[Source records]
···
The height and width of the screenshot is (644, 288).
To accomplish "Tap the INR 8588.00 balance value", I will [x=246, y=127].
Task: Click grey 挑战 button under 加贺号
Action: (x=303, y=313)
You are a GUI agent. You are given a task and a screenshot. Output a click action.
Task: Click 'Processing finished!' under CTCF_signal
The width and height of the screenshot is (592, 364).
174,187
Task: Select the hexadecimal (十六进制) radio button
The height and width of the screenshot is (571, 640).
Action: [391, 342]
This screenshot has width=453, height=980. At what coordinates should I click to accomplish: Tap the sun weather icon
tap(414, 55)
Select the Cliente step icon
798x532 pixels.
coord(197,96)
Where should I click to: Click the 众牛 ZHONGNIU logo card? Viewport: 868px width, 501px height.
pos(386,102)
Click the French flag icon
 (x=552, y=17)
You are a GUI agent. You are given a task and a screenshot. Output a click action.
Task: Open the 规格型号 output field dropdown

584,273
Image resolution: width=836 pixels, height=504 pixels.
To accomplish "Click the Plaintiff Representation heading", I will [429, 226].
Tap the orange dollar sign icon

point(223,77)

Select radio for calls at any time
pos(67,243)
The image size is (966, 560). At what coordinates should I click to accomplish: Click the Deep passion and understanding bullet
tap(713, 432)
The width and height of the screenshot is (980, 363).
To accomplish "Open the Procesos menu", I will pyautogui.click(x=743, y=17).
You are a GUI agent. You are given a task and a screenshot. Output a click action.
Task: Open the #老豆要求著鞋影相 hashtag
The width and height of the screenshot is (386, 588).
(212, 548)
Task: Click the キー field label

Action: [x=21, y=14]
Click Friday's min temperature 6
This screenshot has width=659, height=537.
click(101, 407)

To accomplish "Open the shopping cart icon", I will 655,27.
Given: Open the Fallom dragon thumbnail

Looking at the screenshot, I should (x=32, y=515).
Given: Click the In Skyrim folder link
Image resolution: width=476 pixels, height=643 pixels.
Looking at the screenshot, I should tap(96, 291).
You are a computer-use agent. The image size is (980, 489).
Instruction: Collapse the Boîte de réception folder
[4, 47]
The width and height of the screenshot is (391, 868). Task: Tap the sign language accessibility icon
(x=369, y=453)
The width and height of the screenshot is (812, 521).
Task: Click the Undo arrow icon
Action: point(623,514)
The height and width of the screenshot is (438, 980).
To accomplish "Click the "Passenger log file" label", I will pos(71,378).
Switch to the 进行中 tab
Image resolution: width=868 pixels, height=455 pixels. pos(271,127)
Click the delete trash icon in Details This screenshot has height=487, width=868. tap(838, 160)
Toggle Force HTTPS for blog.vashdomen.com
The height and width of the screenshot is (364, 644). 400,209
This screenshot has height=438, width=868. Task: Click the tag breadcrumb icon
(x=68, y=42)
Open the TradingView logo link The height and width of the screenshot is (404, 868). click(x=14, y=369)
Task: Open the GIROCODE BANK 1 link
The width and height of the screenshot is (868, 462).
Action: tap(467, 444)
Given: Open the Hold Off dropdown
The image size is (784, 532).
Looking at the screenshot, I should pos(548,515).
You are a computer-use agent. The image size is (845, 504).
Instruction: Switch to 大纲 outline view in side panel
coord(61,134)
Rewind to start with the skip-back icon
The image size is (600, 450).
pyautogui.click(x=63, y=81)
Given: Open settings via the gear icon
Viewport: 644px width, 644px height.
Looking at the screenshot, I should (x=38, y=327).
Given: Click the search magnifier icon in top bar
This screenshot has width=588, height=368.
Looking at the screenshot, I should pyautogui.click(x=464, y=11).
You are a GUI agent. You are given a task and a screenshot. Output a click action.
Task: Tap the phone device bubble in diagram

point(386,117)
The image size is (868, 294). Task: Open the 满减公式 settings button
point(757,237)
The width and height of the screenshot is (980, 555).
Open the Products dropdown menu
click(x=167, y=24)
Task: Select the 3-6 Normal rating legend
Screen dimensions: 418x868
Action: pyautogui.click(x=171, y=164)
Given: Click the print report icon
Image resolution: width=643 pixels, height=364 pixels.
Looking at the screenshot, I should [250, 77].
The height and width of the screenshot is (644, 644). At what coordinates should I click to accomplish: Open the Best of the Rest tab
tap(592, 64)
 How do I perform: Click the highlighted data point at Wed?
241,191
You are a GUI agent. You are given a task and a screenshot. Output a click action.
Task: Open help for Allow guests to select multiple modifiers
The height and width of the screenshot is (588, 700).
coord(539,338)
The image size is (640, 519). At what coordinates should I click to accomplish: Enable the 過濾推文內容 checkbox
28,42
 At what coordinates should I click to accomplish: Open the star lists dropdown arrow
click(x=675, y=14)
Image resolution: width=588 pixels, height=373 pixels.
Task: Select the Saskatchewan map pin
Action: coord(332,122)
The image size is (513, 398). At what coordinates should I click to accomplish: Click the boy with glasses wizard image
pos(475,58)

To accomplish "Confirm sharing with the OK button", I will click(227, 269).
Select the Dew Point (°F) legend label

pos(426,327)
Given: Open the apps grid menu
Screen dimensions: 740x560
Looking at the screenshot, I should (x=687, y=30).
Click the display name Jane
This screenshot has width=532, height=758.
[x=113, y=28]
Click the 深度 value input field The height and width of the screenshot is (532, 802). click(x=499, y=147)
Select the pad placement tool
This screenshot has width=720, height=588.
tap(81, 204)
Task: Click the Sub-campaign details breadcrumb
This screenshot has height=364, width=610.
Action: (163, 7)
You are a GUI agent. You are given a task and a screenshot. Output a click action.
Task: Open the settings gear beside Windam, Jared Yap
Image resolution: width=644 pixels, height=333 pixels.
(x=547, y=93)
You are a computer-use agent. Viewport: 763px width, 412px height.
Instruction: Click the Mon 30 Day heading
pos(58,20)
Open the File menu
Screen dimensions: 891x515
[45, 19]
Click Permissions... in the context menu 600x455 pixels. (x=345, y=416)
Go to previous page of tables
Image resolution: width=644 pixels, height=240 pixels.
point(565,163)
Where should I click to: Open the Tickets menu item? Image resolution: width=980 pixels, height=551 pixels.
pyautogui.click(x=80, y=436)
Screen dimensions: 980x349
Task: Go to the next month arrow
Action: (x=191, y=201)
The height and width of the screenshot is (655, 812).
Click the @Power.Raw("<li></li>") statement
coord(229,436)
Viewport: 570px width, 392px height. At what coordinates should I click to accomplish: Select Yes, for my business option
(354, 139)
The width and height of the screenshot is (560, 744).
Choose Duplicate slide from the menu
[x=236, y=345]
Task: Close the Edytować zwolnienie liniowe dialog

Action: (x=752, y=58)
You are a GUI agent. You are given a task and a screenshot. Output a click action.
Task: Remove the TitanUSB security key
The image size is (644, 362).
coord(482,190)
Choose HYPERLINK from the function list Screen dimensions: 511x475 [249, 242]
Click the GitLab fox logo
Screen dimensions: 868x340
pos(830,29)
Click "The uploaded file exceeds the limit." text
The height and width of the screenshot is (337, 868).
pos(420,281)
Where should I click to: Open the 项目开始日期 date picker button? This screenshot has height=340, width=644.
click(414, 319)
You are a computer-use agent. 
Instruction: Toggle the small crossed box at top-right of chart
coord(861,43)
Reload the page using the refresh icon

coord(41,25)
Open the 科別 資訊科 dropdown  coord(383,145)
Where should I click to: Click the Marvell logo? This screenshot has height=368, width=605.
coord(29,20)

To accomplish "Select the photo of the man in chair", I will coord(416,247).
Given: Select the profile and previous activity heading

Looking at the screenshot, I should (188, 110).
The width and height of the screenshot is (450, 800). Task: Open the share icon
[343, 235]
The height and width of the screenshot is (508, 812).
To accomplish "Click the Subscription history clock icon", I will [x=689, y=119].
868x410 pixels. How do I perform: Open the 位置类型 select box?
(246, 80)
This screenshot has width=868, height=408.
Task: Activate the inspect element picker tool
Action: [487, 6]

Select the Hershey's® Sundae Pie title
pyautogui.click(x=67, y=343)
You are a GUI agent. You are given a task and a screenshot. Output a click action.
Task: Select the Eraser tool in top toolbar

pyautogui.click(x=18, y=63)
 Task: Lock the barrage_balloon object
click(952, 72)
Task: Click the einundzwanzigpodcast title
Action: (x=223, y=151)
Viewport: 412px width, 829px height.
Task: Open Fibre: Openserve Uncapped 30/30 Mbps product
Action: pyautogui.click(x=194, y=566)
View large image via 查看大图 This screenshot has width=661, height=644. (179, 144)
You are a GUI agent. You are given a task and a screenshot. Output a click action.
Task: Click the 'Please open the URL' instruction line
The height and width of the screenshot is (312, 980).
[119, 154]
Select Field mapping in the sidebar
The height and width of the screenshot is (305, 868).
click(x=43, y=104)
···
## WORK INSTRUCTION
Copy, exactly and only, the lines above that begin with the one containing "Task: Click the Sub-campaign" and finish with the one containing "The width and height of the screenshot is (560, 744).".

## TASK SOLUTION
Task: Click the Sub-campaign details breadcrumb
This screenshot has height=364, width=610.
Action: (163, 7)
You are a GUI agent. You are given a task and a screenshot. Output a click action.
Task: Open the settings gear beside Windam, Jared Yap
Image resolution: width=644 pixels, height=333 pixels.
(x=547, y=93)
You are a computer-use agent. Viewport: 763px width, 412px height.
Instruction: Click the Mon 30 Day heading
pos(58,20)
Open the File menu
Screen dimensions: 891x515
[45, 19]
Click Permissions... in the context menu 600x455 pixels. (x=345, y=416)
Go to previous page of tables
Image resolution: width=644 pixels, height=240 pixels.
point(565,163)
Where should I click to: Open the Tickets menu item? Image resolution: width=980 pixels, height=551 pixels.
pyautogui.click(x=80, y=436)
Screen dimensions: 980x349
Task: Go to the next month arrow
Action: (x=191, y=201)
The height and width of the screenshot is (655, 812).
Click the @Power.Raw("<li></li>") statement
coord(229,436)
Viewport: 570px width, 392px height. At what coordinates should I click to accomplish: Select Yes, for my business option
(354, 139)
The width and height of the screenshot is (560, 744).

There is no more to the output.